### What the exercise asks
Find the line with "You are a GUI" and the line with "The width and" in the entries below; output exactly those two lines, every line between them, and no others.

### Source records
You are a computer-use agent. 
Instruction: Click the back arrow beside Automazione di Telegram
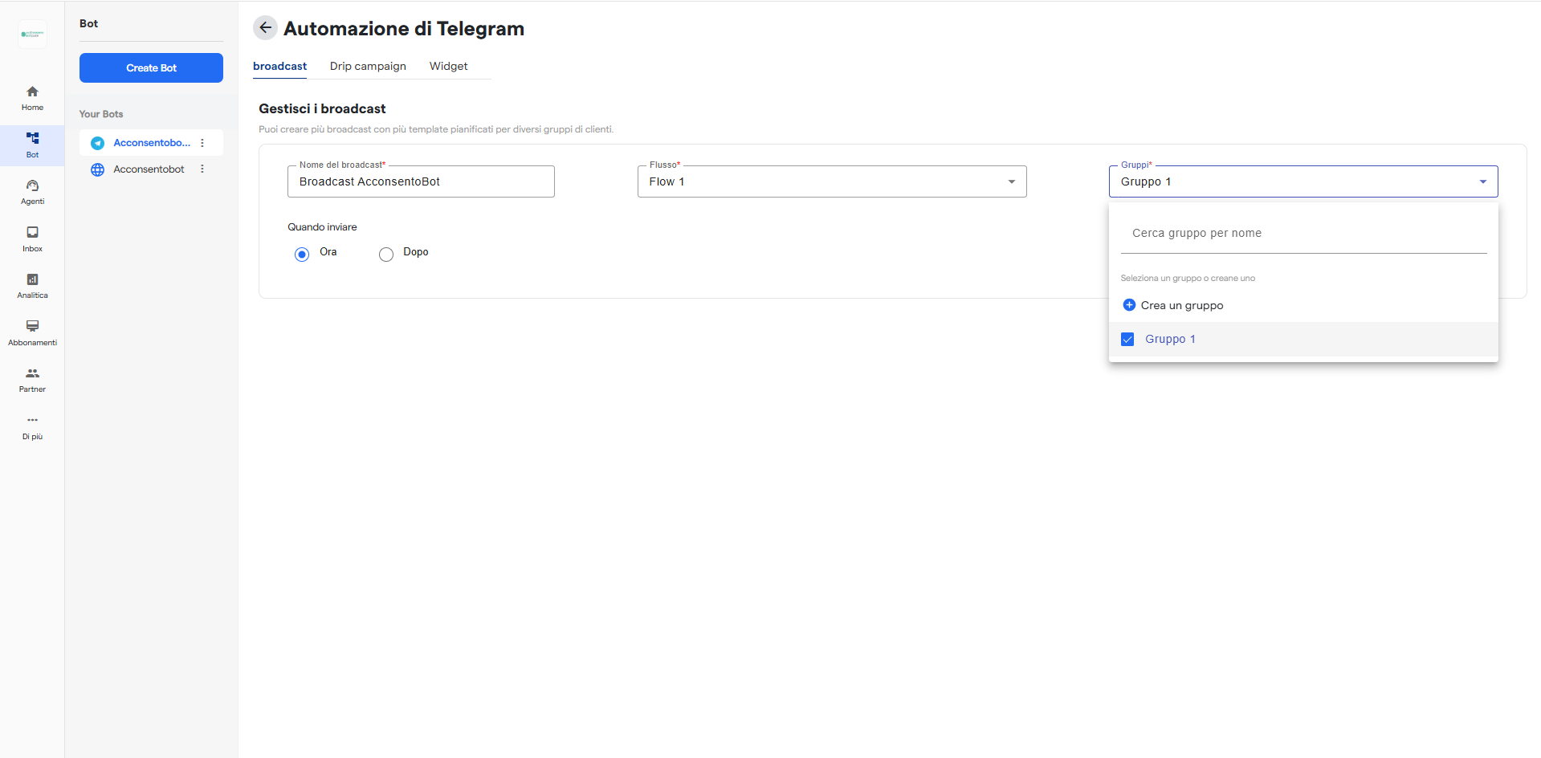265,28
==
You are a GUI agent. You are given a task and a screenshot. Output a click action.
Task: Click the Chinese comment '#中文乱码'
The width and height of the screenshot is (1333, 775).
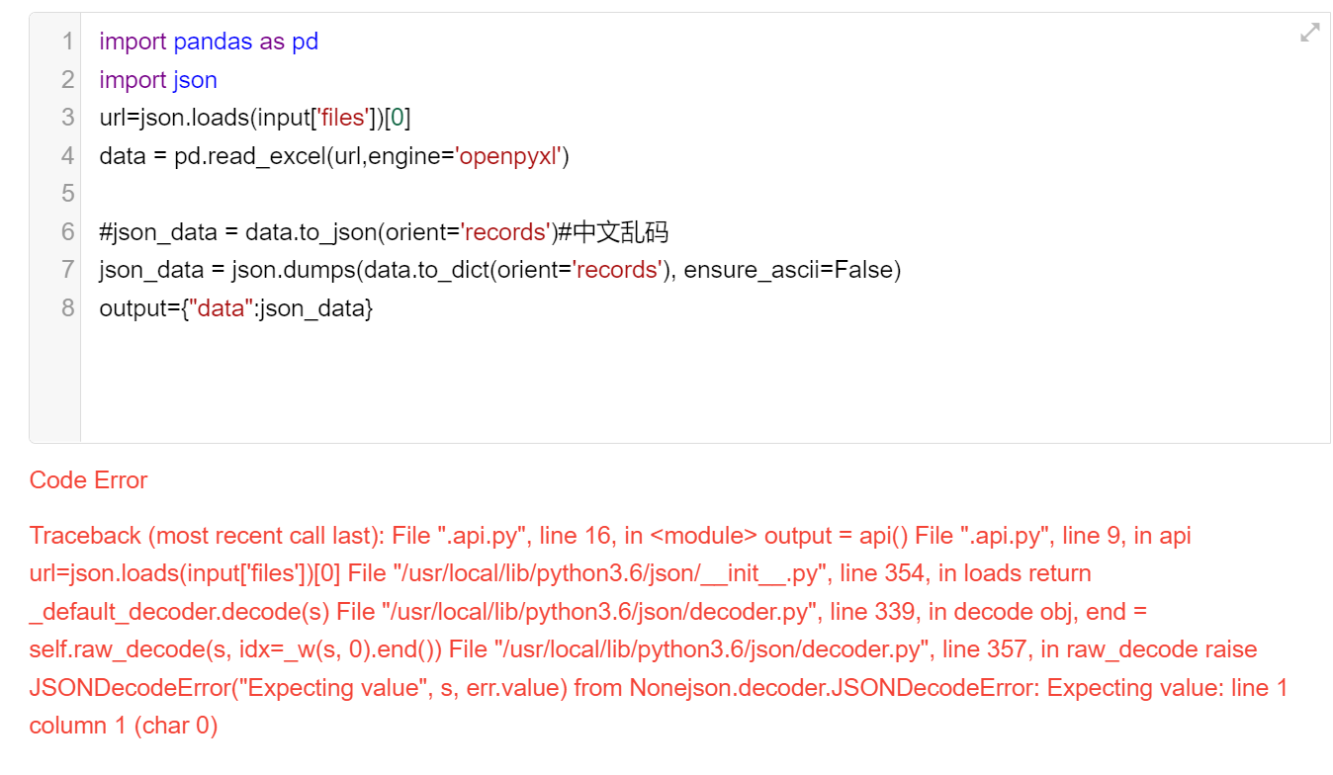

### Solution
You are a GUI agent. You are given a task and a screenshot. Output a click action.
Task: Click the Chinese comment '#中文乱码'
The width and height of the screenshot is (1333, 775).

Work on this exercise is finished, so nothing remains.